PROVIDED MATERIAL section start

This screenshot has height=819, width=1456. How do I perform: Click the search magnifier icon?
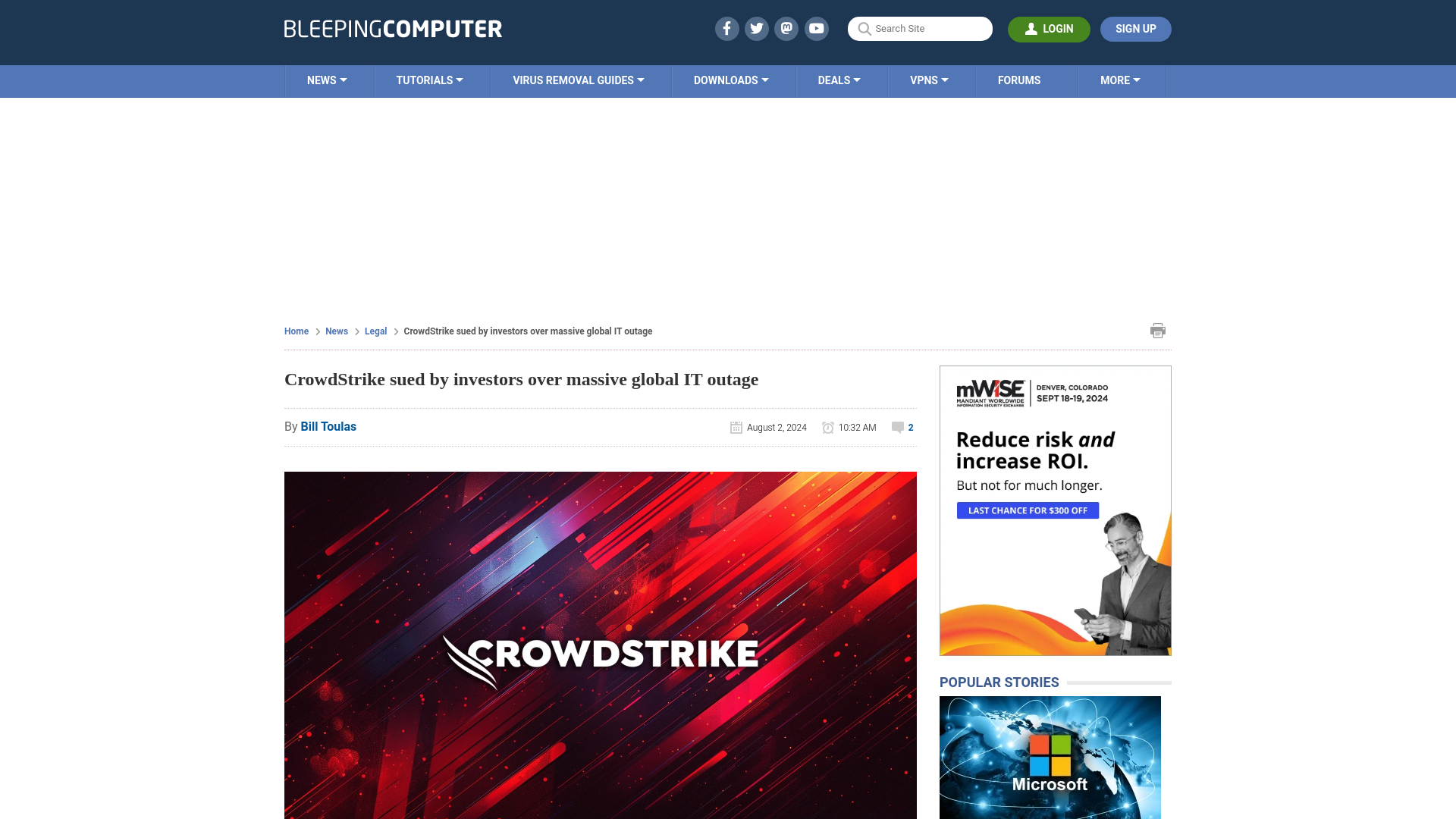click(x=864, y=29)
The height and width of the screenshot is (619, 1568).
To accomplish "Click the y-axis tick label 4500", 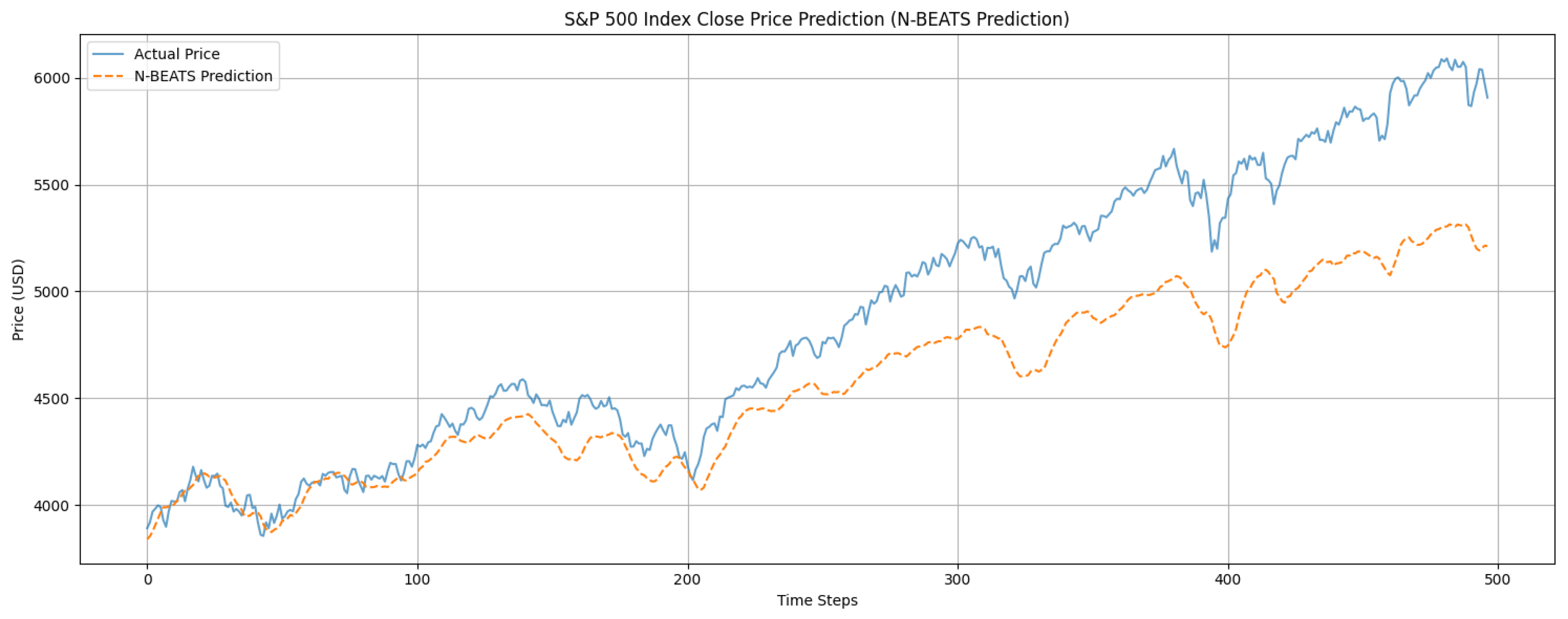I will click(x=52, y=399).
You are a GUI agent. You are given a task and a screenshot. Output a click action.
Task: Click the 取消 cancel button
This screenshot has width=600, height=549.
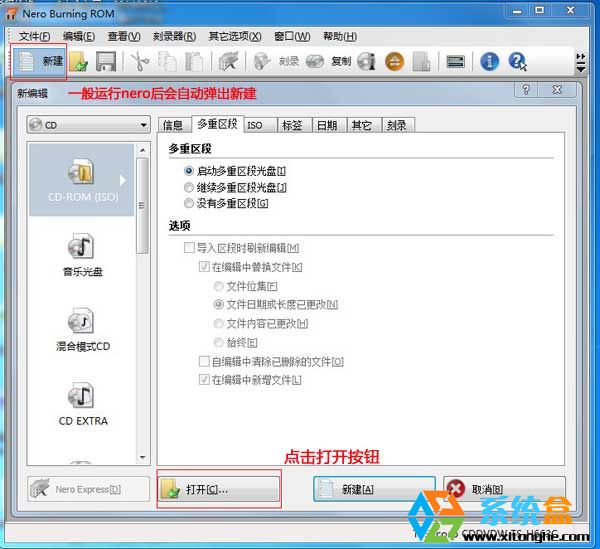coord(503,490)
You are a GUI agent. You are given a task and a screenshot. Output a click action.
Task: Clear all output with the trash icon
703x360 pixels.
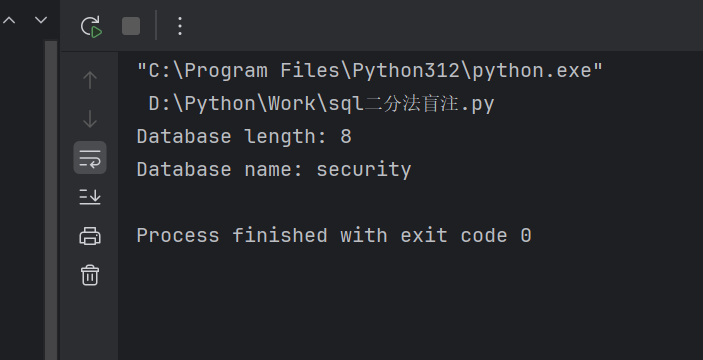pos(90,275)
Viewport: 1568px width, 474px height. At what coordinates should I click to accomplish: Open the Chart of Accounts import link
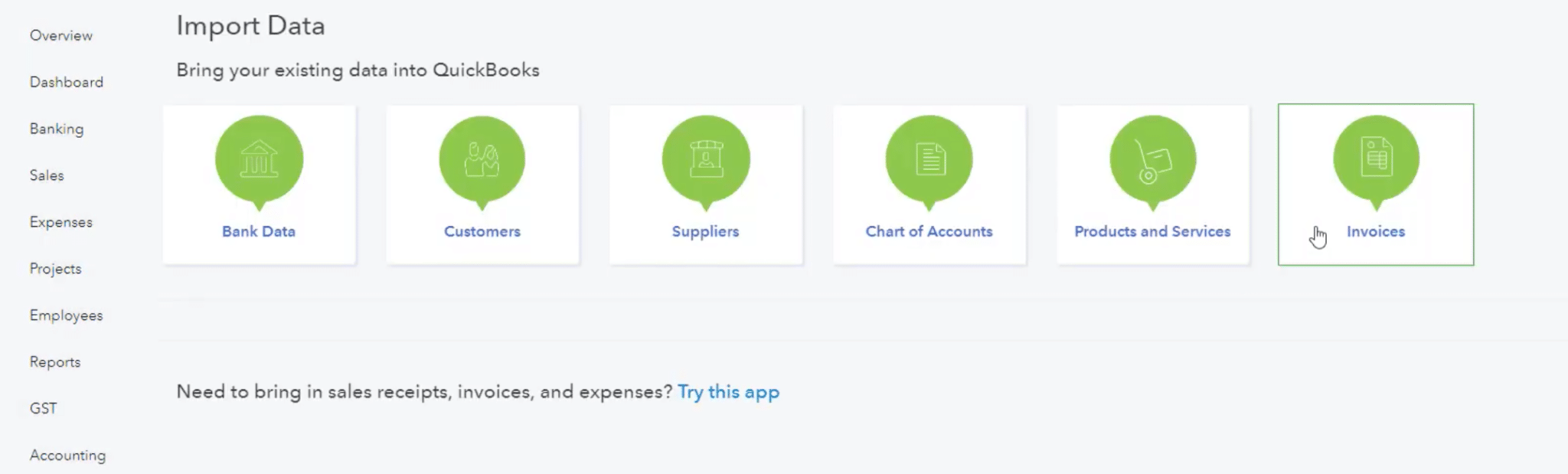tap(929, 231)
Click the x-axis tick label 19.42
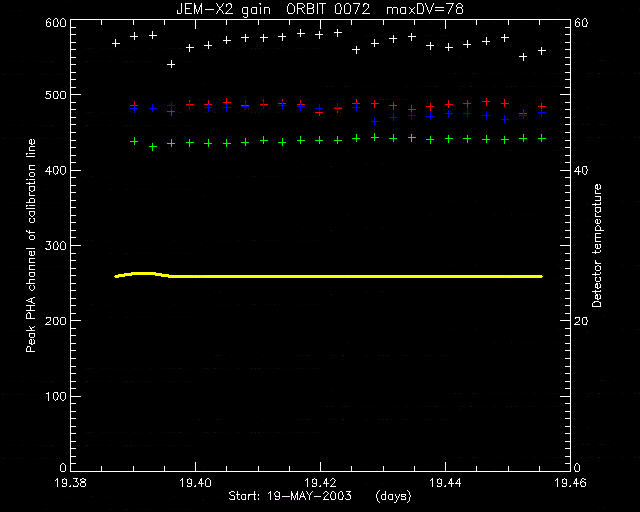 tap(320, 483)
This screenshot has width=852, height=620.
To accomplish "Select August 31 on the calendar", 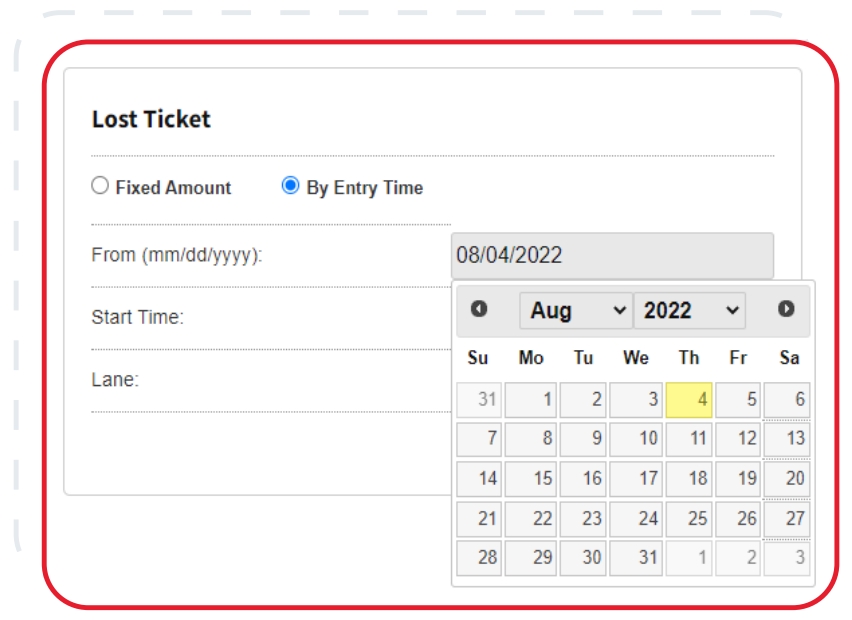I will click(x=636, y=557).
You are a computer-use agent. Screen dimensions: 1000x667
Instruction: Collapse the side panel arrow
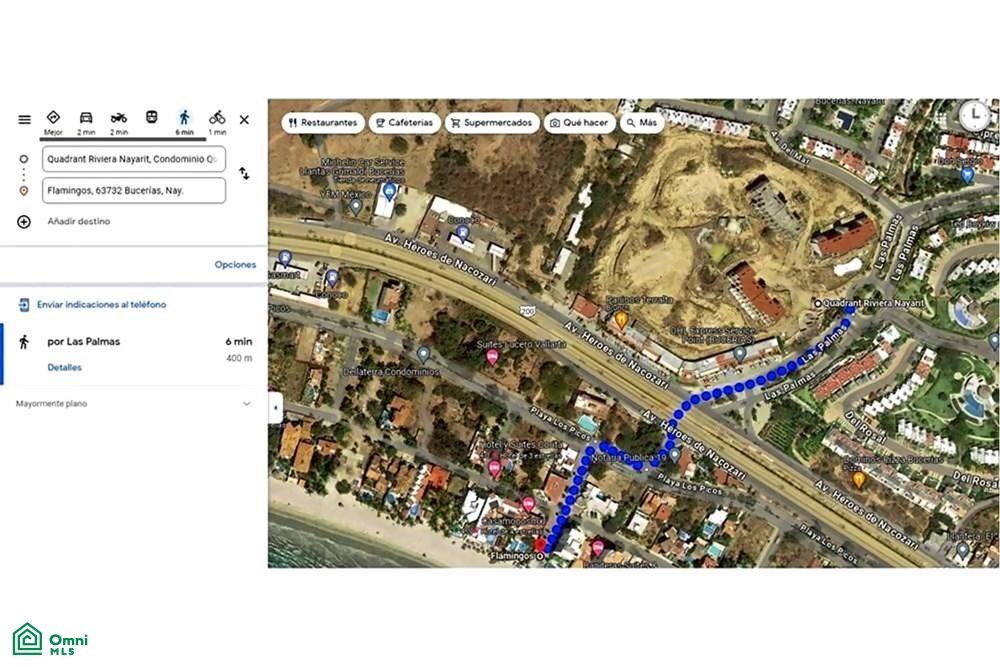click(276, 407)
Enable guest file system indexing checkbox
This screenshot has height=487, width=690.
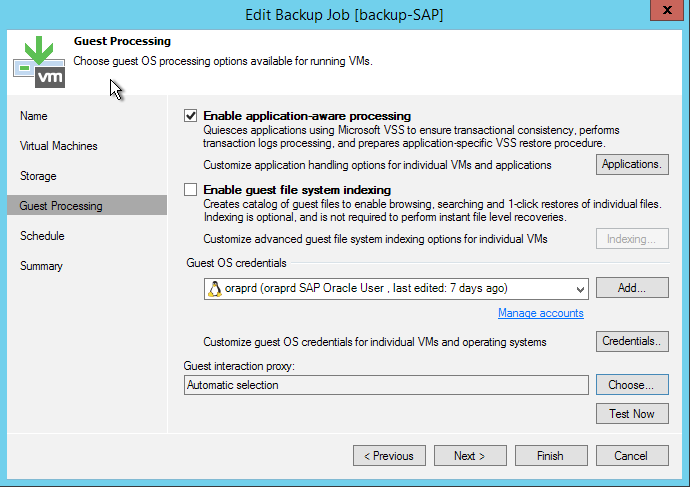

PROVIDED MATERIAL section end

* [INSTRUCTIONS TO FOLLOW]
Reproduce nothing but the lines that run from the line containing "You are a computer-use" through the last line of the records, inclusive. Omit the pictures.

* [TASK RESPONSE]
You are a computer-use agent. Screen dimensions: 1000x667
Instruction: Collapse the side panel arrow
click(276, 407)
Enable guest file system indexing checkbox
This screenshot has height=487, width=690.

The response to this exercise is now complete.